Goldorak, ou UFO Robo Grendizer
Par Drasche, dimanche 25 janvier 2009 à 22:28 :: Return of the geek :: #45 :: rss
Allez, c’est parti pour faire le tour des plus grands héros de mon enfance. Je ne les nommerai pas tous car il me faudrait alors mentionner La bataille des Planètes et Capitaine Flam, et un nombre improbable de dessins animés. Je ne citerai que ceux qui m’ont le plus marqué, et qui me marquent encore: Goldorak, Cobra, et Albator, par ordre croissant d’intérêt.
À la fin des années 70, un robot géant, le premier du genre dans nos contrées, envahit les écrans. Goldorak et son pilote, Actarus, défendaient chaque semaine la Terre contre les Golgoths, Antéraks et autres Monstrogoths envoyés par les forces de Vega et son Grand Stratéguerre. Actarus est un homme blessé et meurtri par le récent massacre de son peuple sur la lointaine planète Euphor. Bien que les épisodes finissent toujours bien, on sent un côté sombre à cette histoire.
Honnêtement, si le dessin animé m’attirait à l’époque devant le petit écran comme la misère sur le monde (mais quand même moins que Albator), ce n’est plus du tout le cas aujourd’hui. J’ai en stock les deux coffrets de DVDs vendus avant l’interdiction de distribution qui les frappa peu de temps après leur mise en vente, et je m’en débarrassais volontiers.
Même s’il y a eu une évolution dans la série avec l’apparition de la Patrouille des Aigles, la soeur d’Actarus, Horos et la mort d’Hydargos, le dessin animé était surtout une suite d’épisodes très indépendants les uns des autres, avec une mise en scène du méchant de la semaine. Vaguement, dans le fond, quelques aspects changeaient. Avec l’âge et après avoir vu bien d’autres choses en SF comme en anticipation et d’autres genres plus abordables, je suis devenu plus difficile.
On le sait peu, mais Goldorak est le chapitre final d’une trilogie des robots, laquelle a été écrite par Go Nagaï, considéré comme le grand maître dans le domaine des robots géants.
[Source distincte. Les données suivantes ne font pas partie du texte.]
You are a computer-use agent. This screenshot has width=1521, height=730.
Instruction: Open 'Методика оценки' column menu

Son œuvre majeure est sans conteste Mazinger Z, premier chapitre de la même trilogie, et qui est d’ailleurs vu comme l’ancêtre de tous les robots géants. Il a rencontré un succès faramineux au Japon alors qu’il est pratiquement inconnu ici, sinon des fans. Pour l’anecdote, Alcor en personne est le pilote de Mazinger Z, et reprend ses études ensuite, raison pour laquelle il ne sera que peu visible durant le second chapitre, Great Mazinger, avant de revenir en force pour Goldorak.
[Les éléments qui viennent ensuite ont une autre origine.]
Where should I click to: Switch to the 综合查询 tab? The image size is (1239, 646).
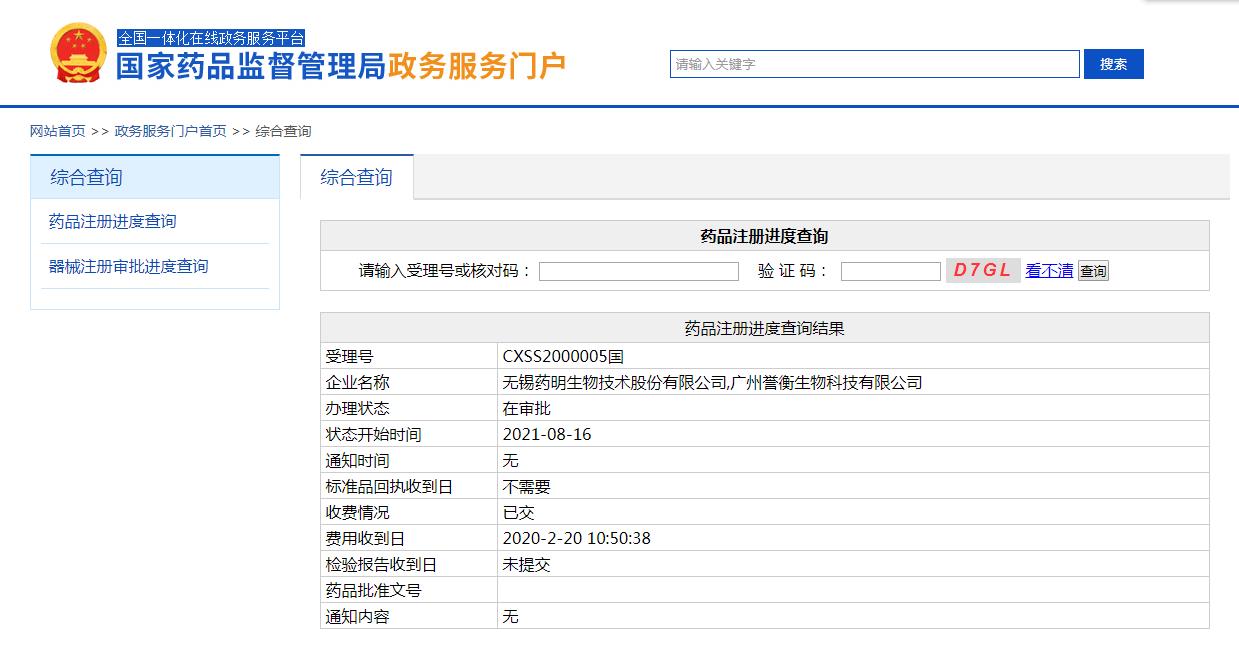(356, 177)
Le dessin animé me laisse donc de marbre. Mais le manga d’origine, c’est une toute autre histoire. UFO Robo Grendizer, de son nom original, n’est constitué que de quatre volumes mais ils sont remplis d’une histoire composée de quelques épisodes majeurs, plus sombres que le dessin animé, avec une fin toute différente. Dans le dessin animé, on a droit à une fin à l’eau de rose faite sur mesure pour les enfants avec Actarus et sa soeur qui retournent sur Euphor après avoir écrasé Vega.
Le manga est plus adulte, sombre, intègre de nombreux éléments des chapitres précédents de la trilogie, présente des personnages parfois plus sombres et plus ambigus. Elle ajoute en plus de nombreux éléments notamment mythologiques, une bonne dose d’humour avec ces allusions sexuelles dont les Japonais ont le secret, et un final à la fois sombre et optimiste.
J’ai découvert ce manga il y a une dizaine d’années lorsqu’il a été adapté en français et j’ai rapidement été conquis par pratiquement tout ce qui a été escamoté pour les besoins d’un dessin animé pour enfants et que je décris plus haut.
Au final, je ne pourrais que vous recommander la lecture du manga qui est un véritable joyau.